**WORK INSTRUCTIONS**
Format the entries from the line with "Task: Select the Gross Block header" to the line with "pyautogui.click(x=32, y=28)" as a JSON list of strings, one string for each line, leaving out any blank lines.

**ROWS**
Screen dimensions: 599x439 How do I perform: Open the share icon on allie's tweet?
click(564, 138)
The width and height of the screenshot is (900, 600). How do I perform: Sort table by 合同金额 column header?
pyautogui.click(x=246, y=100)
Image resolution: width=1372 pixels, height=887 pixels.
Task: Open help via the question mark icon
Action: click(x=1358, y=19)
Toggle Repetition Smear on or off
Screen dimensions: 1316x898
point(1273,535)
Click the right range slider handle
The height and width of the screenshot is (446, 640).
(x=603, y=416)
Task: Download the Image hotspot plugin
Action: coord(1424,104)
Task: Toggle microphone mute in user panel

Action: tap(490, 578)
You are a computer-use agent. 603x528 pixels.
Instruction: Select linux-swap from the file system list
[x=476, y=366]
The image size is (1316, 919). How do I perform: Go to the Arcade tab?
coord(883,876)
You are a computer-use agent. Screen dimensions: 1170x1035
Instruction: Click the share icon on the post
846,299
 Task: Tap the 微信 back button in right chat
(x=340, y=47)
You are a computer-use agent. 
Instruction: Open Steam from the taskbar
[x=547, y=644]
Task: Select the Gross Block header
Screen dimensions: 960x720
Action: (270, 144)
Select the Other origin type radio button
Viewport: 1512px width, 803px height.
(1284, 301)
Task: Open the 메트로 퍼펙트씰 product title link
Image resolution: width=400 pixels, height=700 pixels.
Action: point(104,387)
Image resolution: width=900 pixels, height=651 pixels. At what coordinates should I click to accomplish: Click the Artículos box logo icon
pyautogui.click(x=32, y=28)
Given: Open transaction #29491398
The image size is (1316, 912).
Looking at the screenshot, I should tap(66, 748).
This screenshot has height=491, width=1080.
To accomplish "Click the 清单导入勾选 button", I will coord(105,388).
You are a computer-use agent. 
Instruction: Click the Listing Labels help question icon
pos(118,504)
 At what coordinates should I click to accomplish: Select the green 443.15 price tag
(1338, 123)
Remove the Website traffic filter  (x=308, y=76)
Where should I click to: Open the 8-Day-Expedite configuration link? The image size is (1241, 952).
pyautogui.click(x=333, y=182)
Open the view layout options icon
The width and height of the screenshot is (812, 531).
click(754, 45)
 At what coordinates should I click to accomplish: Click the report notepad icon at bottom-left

**CORRECT RESULT**
[
  "Task: Select the Gross Block header",
  "Screen dimensions: 960x720",
  "Action: (270, 144)",
  "Select the Other origin type radio button",
  "Viewport: 1512px width, 803px height.",
  "(1284, 301)",
  "Task: Open the 메트로 퍼펙트씰 product title link",
  "Image resolution: width=400 pixels, height=700 pixels.",
  "Action: point(104,387)",
  "Image resolution: width=900 pixels, height=651 pixels. At what coordinates should I click to accomplish: Click the Artículos box logo icon",
  "pyautogui.click(x=32, y=28)"
]